薬物療法やリハビリテーションを行っても症状の改善が見られず、QOLの向上(生活の質の向上)の為には手術が有効だとされた場合に、手術療法を実施することが多いです。
関節リウマチに対して行われる手術は、大きく分けて二つの方法があります。
まず一つは、関節が破壊される前に行われる手術です。これには『滑膜切除術』という術式が行われます。
炎症がおきている関節の滑膜を除去し、病気の悪化を防ぐという手術です。肩、肘、手首、手の指の関節に対して行われることが多いです。

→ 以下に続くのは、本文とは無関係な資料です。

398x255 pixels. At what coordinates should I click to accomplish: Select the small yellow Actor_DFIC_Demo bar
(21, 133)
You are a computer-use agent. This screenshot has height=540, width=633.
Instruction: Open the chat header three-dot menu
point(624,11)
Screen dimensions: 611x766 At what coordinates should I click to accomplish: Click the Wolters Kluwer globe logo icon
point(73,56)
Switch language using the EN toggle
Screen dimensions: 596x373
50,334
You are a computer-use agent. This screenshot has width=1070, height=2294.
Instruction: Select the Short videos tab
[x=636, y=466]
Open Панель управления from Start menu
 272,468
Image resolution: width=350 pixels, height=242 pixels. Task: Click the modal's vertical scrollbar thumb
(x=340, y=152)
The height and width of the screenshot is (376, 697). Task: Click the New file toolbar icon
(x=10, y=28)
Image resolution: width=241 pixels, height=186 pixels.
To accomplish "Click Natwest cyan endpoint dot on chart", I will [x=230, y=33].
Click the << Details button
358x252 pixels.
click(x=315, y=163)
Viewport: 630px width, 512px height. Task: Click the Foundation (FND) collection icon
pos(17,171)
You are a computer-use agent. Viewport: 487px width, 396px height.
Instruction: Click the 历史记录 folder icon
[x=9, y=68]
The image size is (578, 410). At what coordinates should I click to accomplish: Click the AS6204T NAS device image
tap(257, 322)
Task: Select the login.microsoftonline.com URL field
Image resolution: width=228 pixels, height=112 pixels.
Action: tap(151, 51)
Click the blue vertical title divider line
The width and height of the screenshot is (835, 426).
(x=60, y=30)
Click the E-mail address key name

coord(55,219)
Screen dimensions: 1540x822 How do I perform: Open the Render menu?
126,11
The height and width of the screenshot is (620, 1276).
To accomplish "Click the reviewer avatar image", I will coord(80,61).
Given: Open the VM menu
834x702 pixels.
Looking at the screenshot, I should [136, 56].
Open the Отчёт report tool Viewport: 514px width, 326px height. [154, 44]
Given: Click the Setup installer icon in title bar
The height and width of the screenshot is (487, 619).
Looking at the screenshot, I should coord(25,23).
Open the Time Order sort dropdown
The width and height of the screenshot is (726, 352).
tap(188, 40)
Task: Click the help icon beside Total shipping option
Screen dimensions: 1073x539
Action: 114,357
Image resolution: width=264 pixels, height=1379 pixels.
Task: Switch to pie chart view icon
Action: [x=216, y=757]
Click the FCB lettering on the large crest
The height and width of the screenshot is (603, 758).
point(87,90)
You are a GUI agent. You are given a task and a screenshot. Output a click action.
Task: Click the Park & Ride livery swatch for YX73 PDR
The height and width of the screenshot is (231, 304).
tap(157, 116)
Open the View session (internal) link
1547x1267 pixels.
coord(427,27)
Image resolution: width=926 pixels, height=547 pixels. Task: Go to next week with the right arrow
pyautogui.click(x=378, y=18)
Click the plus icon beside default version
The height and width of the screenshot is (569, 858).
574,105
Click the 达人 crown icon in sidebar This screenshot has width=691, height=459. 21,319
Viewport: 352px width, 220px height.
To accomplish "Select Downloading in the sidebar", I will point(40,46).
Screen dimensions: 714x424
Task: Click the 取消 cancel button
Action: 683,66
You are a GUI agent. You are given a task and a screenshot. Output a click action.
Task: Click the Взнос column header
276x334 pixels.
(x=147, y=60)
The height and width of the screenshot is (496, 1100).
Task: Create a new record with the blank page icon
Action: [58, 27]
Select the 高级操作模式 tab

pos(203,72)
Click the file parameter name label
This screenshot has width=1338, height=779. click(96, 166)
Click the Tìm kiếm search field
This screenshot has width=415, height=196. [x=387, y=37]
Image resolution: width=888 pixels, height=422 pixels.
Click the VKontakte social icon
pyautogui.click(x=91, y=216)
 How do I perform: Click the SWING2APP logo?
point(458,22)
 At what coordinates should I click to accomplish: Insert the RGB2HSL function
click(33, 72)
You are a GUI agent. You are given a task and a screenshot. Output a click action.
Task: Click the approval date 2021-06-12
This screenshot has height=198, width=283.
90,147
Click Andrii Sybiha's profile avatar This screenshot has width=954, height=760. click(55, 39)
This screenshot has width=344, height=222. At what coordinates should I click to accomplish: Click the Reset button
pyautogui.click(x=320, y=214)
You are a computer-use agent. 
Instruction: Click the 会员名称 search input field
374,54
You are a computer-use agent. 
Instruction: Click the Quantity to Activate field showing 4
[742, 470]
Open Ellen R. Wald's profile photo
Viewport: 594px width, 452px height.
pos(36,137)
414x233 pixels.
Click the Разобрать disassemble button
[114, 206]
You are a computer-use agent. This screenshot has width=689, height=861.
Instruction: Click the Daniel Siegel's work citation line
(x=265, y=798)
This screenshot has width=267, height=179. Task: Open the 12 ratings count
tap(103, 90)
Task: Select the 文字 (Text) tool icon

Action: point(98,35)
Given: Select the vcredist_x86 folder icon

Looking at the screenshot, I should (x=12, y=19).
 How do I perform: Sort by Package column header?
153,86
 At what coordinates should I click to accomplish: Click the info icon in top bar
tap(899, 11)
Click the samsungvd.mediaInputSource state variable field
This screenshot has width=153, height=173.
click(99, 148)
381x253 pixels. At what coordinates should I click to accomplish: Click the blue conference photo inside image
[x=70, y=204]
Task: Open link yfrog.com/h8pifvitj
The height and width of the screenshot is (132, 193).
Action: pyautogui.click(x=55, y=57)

もう一つは、関節が破壊されてしまった場合に行われる手術です。
これには、『関節固定術』という破壊されてしまった関節を固定するという手術や、『人工関節置換術』という人工的に作られた関節と入れ替える手術が行われます。
人工関節置換術は、関節を動くようにする為、破壊されてしまった関節の骨を切除して、人工関節と入れ替えるというもので、関節リウマチでは一番多く行われている手術です。
関節機能の改善や、日常動作の回復への効果が大きいので、術後間もないうちに痛みがなくなり、関節を動かしやすくなります。
膝への実施が一番多く、後は股関節、手指、肘、足首、肩の順番で多くなっています。
しかし、膝など下肢の場合は、片方だけに手術をすると、手術をしていないもう一方の関節に体重がかかり、負荷が増えて症状が進行することがあります。
その結果、多くの人は、そのもう一方の関節も手術をすることになってしまいます。
手術療法は、闘病生活が長期に及んで苦しんでいる患者や、就職や進学に前向きに取り組みたいという若い患者などに、画期的な方法となります。
けれどもリウマチ自体を治すものではありませんし、数回手術を受けるはめになることも多いです。そして、術後は時間をかけてリハビリを行う必要があります。
そのことをきちんと把握して、手術を検討するようにしましょう。